══ Raw data
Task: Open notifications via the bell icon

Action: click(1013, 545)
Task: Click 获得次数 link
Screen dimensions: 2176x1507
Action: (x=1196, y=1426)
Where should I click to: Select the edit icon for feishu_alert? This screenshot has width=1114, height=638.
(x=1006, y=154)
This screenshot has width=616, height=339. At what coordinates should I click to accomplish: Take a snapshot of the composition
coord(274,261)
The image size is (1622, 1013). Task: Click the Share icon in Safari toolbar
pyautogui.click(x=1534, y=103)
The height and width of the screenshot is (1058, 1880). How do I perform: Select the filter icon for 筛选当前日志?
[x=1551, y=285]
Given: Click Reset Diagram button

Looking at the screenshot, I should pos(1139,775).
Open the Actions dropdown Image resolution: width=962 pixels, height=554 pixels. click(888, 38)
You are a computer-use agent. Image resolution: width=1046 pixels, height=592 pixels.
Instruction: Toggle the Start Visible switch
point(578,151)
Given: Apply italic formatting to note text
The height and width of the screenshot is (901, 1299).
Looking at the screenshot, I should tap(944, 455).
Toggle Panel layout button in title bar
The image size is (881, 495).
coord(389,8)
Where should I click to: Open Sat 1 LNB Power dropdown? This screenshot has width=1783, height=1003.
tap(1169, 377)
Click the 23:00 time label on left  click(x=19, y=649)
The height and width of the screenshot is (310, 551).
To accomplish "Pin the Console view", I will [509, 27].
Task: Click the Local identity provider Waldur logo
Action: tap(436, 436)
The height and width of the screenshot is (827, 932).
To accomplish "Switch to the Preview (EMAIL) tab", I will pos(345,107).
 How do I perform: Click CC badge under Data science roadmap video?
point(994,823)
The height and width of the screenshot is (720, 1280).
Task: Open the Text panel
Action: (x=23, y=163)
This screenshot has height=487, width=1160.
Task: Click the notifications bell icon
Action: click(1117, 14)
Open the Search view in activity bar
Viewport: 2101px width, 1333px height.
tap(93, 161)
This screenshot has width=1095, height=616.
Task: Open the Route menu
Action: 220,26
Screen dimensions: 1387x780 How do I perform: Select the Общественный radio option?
════
== Assignment ==
From the records above, pull every line that carries the word "resolution".

== Exercise response ==
Open the Actions dropdown Image resolution: width=962 pixels, height=554 pixels. click(888, 38)
You are a computer-use agent. Image resolution: width=1046 pixels, height=592 pixels.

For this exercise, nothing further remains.